二六世 機參學禪大和尚
 文政六年(一八二三)、越後国刈羽郡北鯖石村大字枝村(新潟県柏崎市中田)の入澤家に出生。天保二年(一八三一)六月八日、善福寺(新潟県中魚沼郡津南町上郷大井平)住職大機智乘に就いて得度。当初の法名は、祖傳大禪であったが、のちに機參學禪と改名した。

 弘化四年(一八四七)四月五日、同国南蒲原郡矢田村(大面村とも)(新潟県三条市矢田)の光照寺一八世として晋山した。機山學禪との記述もあるが、正確には機參學禪である。

 雙林寺文書「三法幢会地入院披露年月留」には、安政三年(一八五六)一二月二八日に晋山の披露を雙林寺に行っている記録がある。仁叟寺二六世として光照寺より転住した際、徒弟二人を引き連れてきたという。兄弟子が禪海(のち仁叟寺二七世)、弟弟子が海雲(のち仁叟寺二八世)であった。

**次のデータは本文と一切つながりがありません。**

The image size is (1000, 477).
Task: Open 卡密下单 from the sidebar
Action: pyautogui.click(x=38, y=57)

 学徳ともに優れた僧として高名であり、とくに上州打ちこわし騒動の際の逸話は有名で、地域の偉人として崇められている。

 幕末から明治維新にかけての激動期の住職をつとめ、また打ちこわし騒動には的確な判断で仁叟寺を護った。その学徳ゆえ、英明で知られた、ときの吉井藩主松平信發とも交流があったといわれている。信發と懇意であった幕府海軍奉行であった勝海舟が当寺へ来山し、扁額および書を数点残しているのも、その縁による。

 仁叟寺の寺子屋が神保小学校(現吉井町立多胡小学校)として開校した際に、學禪は、その初代校長にも就任している。

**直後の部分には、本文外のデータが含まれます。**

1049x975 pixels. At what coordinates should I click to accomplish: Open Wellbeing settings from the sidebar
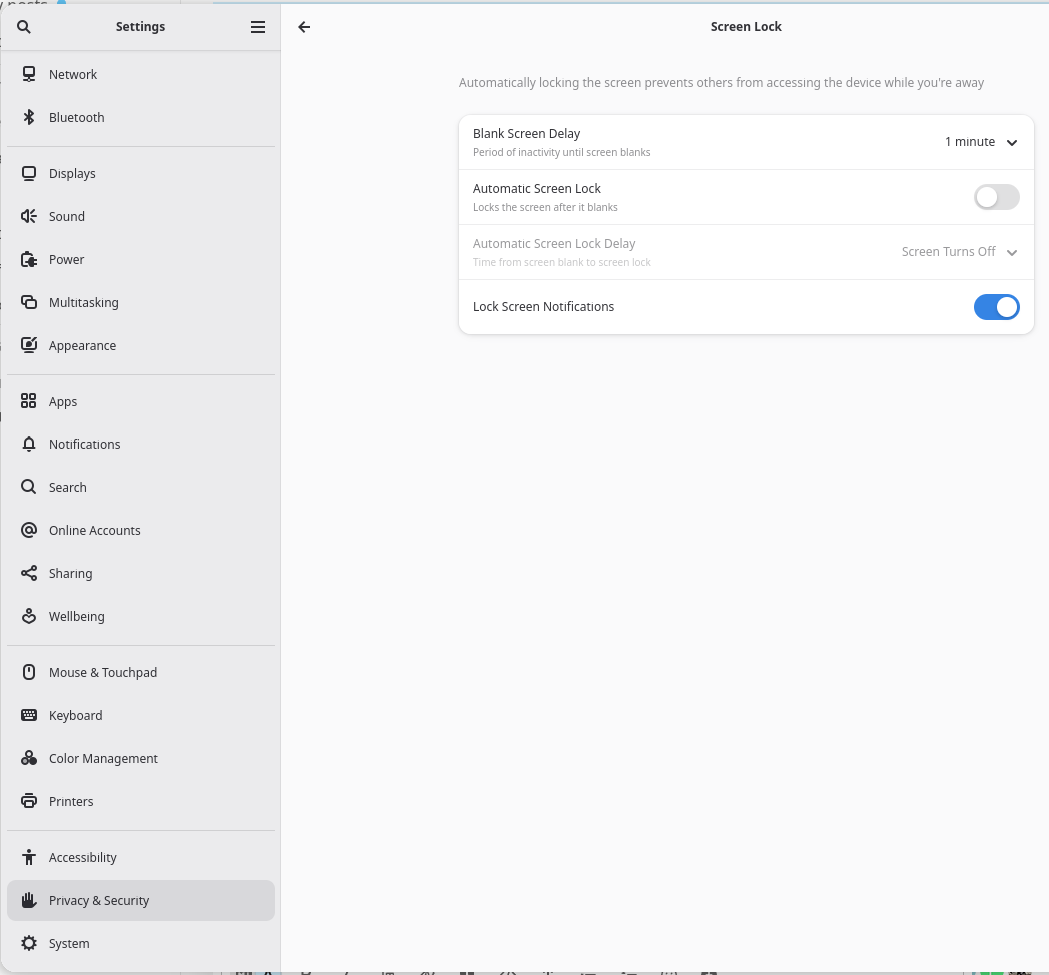76,616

 また、神保村役場も設立当初は仁叟寺山内にあり、多くの人々の尊崇を受けていたという。

 安政四年(一八五七)、仁叟寺の殿鐘を鋳造した(太平洋戦争の際に供出を免れたもので、吉井町指定重要文化財)。銘には、経文のほか施主名が彫られている。

 また、元治元年(一八六四)には、開山堂を再建した。慶応年間(一八六五〜六八)に、開山堂の天井絵を地元の有名画家である應處斎淵臨に依頼している。

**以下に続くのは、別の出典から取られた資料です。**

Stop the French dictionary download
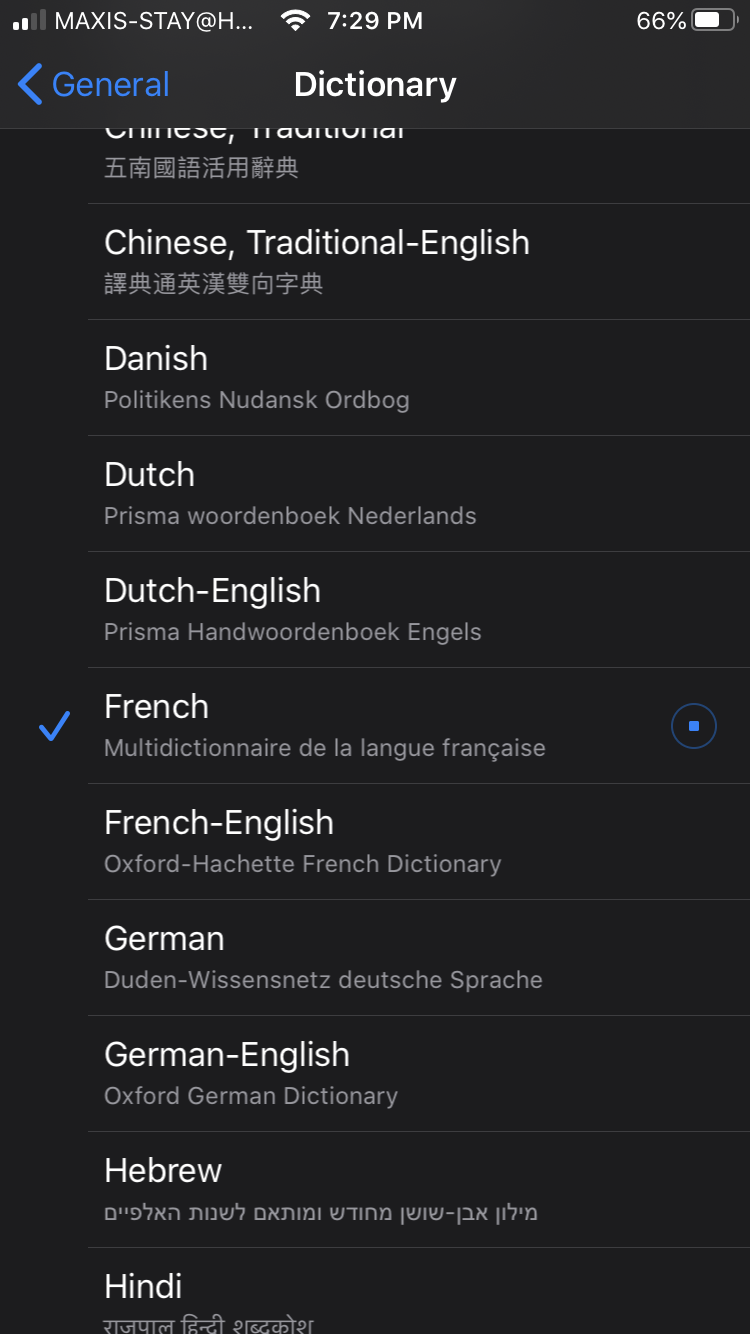 click(x=693, y=726)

 明治六年(一八七三)から始まった地租改正令により、仁叟寺の寺領は悉く上地となった。學禪はその寺領の回復を発願したが、結核を患い、後任を禪海とし、同四年に神保の榊原家所有の観音堂へ隠居したと伝えられている。なお、寺領の回復は遺弟の禪海が果たした。

 明治六年九月一九日、遷化。享年、五〇歳。在山期間は、約一五年であった。